Los años 60 y 70 acrecentaron aún más
su prestigio: mientras París apostaba por la alta costura, Pucci
insistía en un estilo más y más décontracté,
simple. Sus vestidos de jersey estampado llegaron a costar, por peso,
más que el oro; la misión del Apollo 15 plantó
en la Luna una bandera diseñada por Pucci; la prensa norteamericana
lo bautizó el príncipe del estampado; llegó,
inclusive, a diseñar sets de escritorio perfumados, y uniformes
para una línea aérea que contemplaban cascos plásticos
para proteger el peinado de las azafatas.
Pero pocos años después, cuando ya el marqués se
había dado el gusto de ser electo diputado por un partido liberal,
llegó el black is beautiful de los primeros 80.
Los colores, sus juegos, esos experimentos ya no tenían cabida.
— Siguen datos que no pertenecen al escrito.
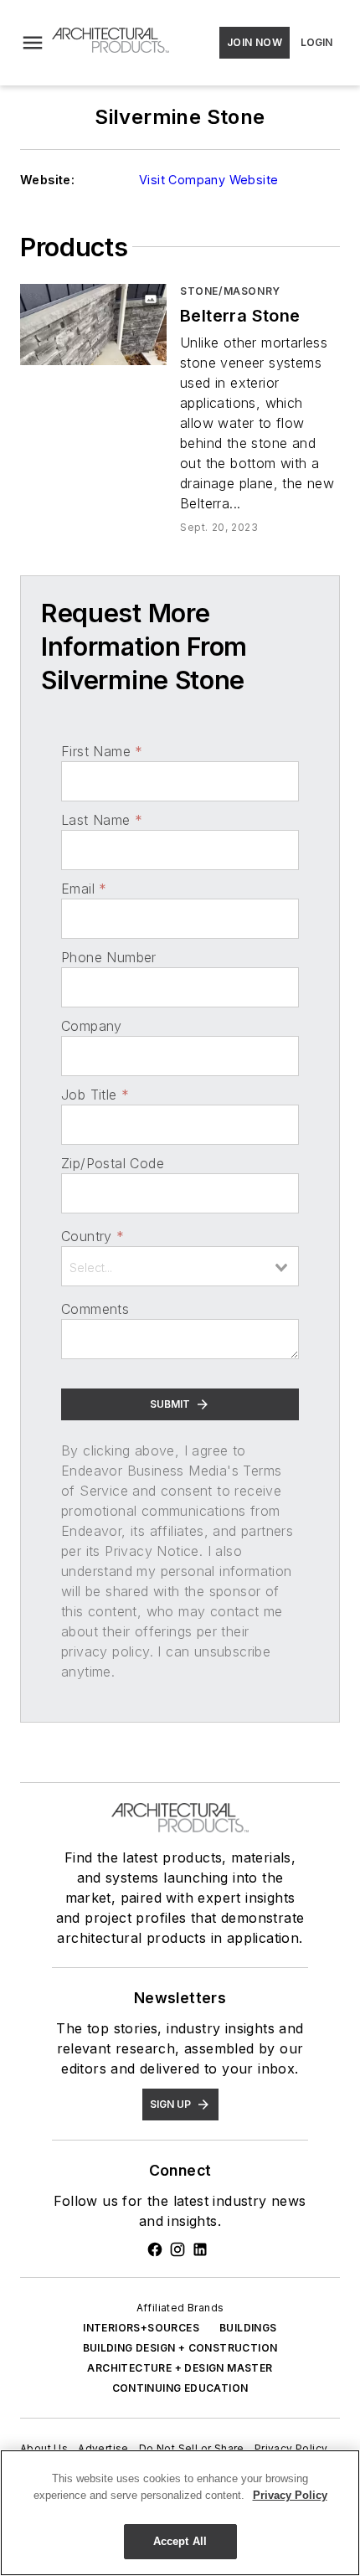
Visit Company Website (208, 180)
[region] (180, 2513)
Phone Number (109, 957)
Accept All (180, 2541)
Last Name (101, 819)
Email (83, 888)
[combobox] (180, 1266)
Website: (47, 180)
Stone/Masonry (230, 291)
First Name (101, 751)
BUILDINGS (248, 2327)
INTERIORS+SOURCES (141, 2327)
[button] (32, 42)
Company (91, 1026)
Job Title (95, 1094)
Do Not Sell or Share (191, 2448)
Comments (95, 1309)
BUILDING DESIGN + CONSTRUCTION (180, 2348)
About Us (44, 2448)
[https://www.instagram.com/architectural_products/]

Así y todo, hasta 1992, el año de su muerte, Pucci continuó
al frente del que había sabido ser su imperio. Si mi marido
hubiera sido siempre rico (durante su exilio suizo se había ido,
casi, con lo puesto) y hubiera estado libre, probablemente nada hubiera
sucedido, dijo su viuda, pero no tenía más
que este sentido filosófico, el amor por lo bello.